Reproduce every row with "specified" replaced by "listed" and nothing else changed, omitting the pictures.
* START Records provided *
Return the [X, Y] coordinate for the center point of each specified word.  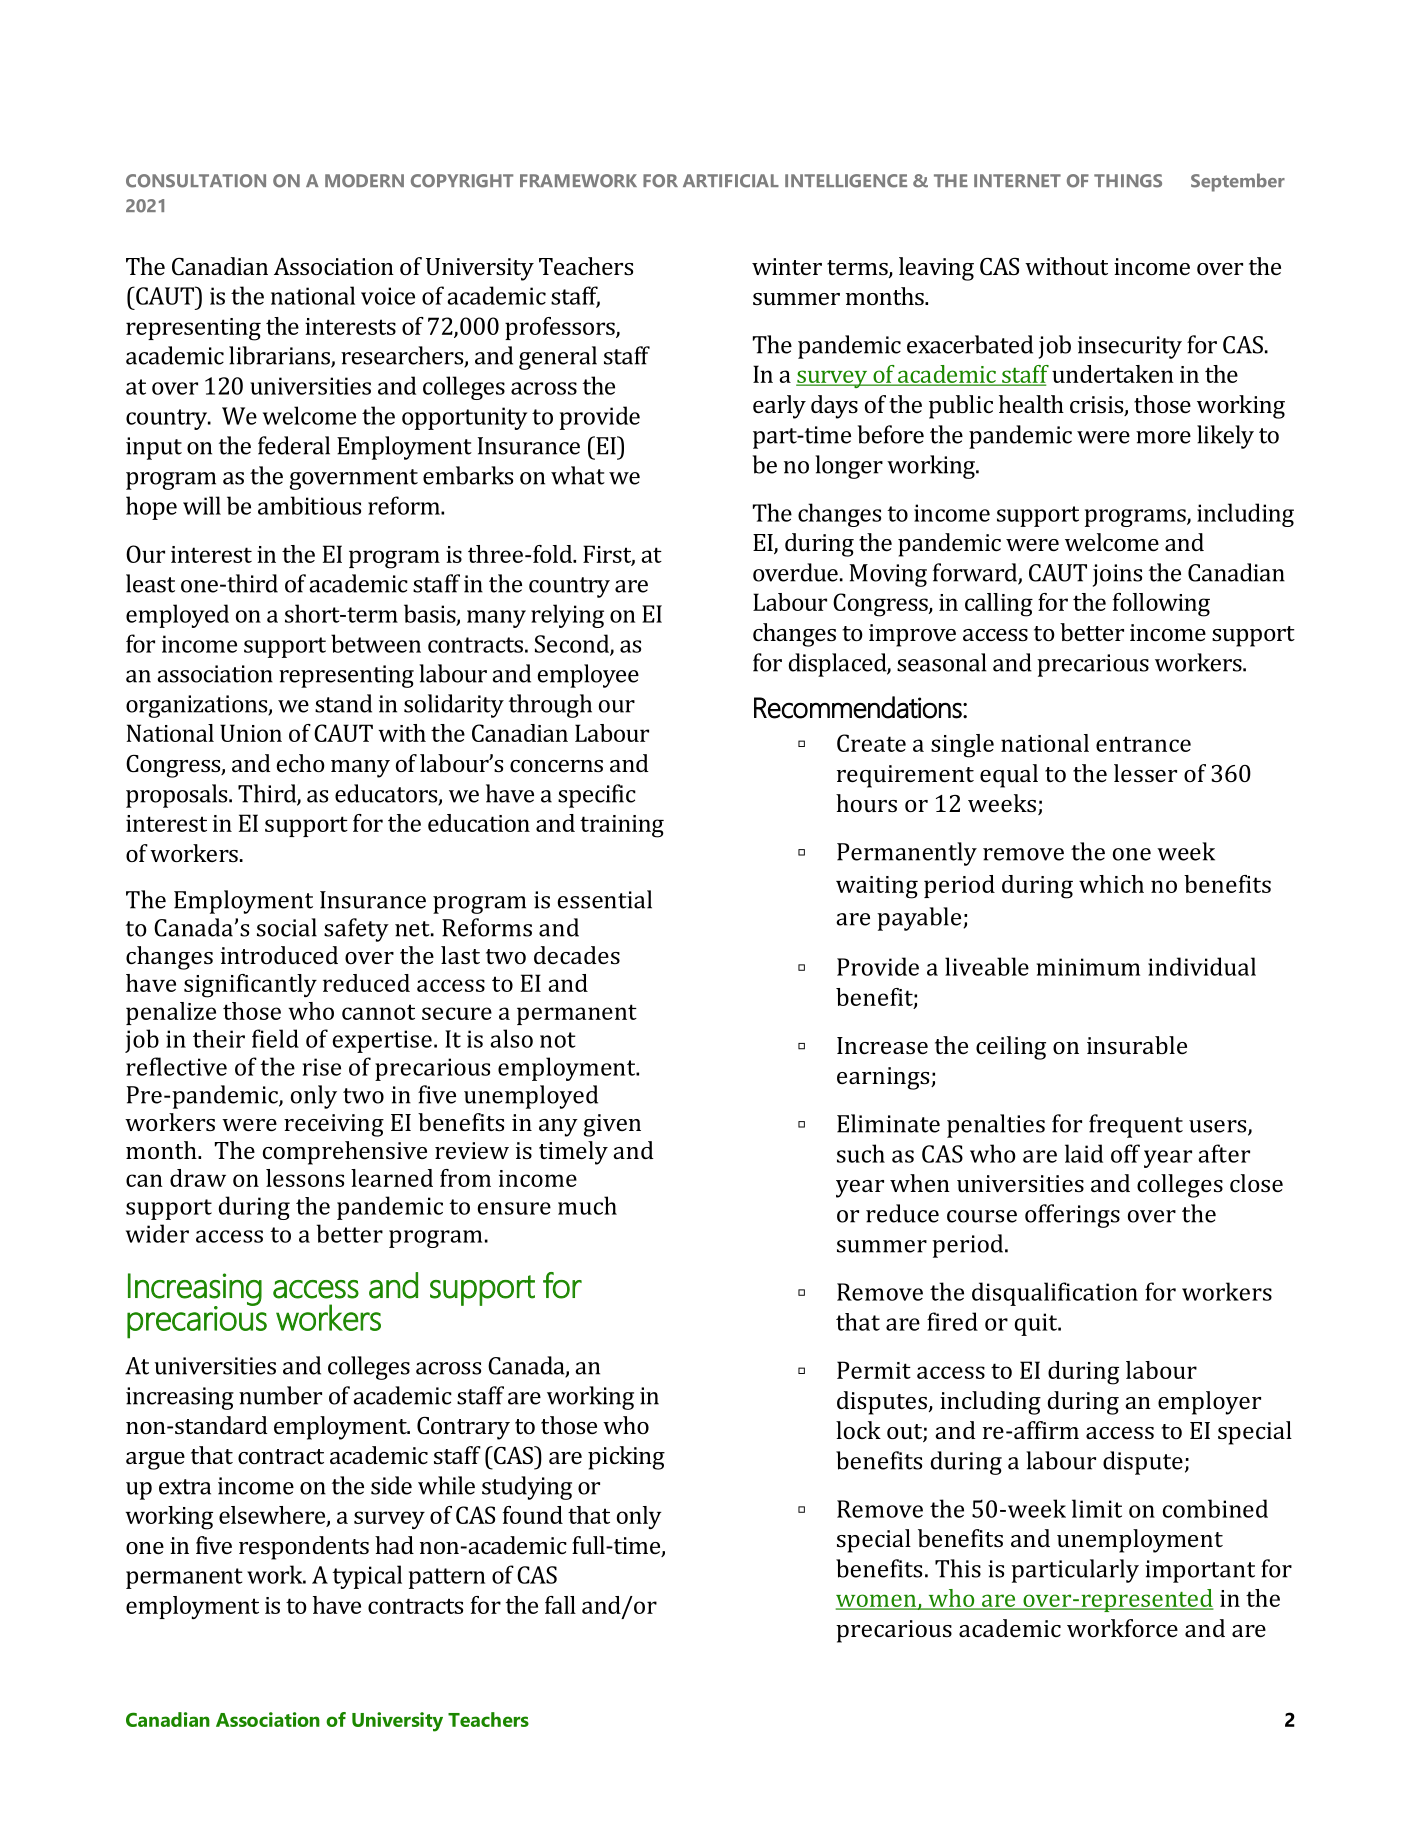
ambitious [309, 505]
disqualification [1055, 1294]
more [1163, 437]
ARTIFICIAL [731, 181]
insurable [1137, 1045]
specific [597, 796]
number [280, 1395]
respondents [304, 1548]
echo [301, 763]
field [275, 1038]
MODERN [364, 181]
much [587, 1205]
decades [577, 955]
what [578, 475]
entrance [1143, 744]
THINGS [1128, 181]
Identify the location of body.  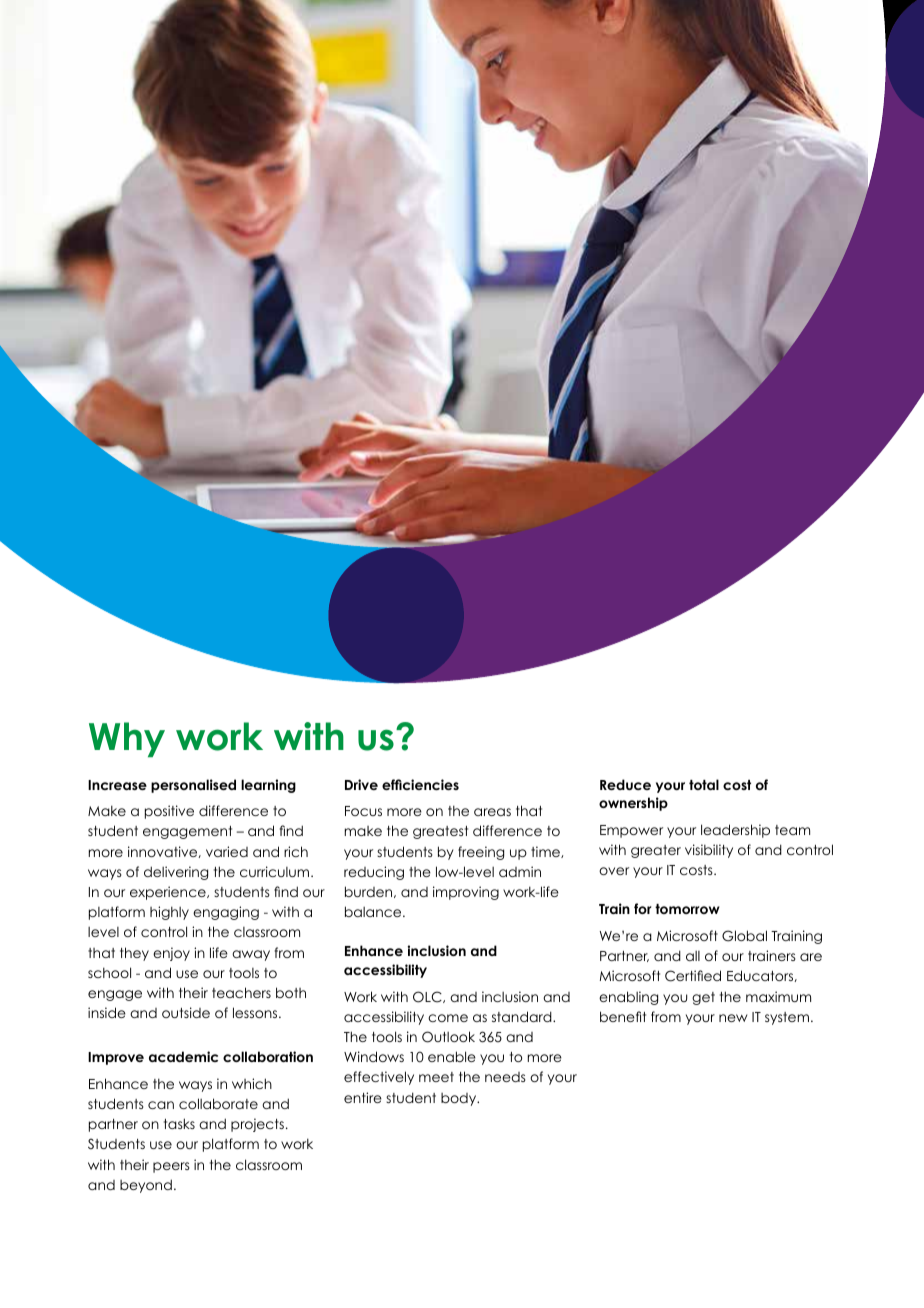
* END Records provided *
* **Full solution**
Return the [X, Y] coordinate for the center point of each listed word.  
ambitious [309, 505]
disqualification [1055, 1294]
more [1163, 437]
ARTIFICIAL [731, 181]
insurable [1137, 1045]
specific [597, 796]
number [280, 1395]
respondents [304, 1548]
echo [301, 763]
field [275, 1038]
MODERN [364, 181]
much [587, 1205]
decades [577, 955]
what [578, 475]
entrance [1143, 744]
THINGS [1128, 181]
Identify the location of body.  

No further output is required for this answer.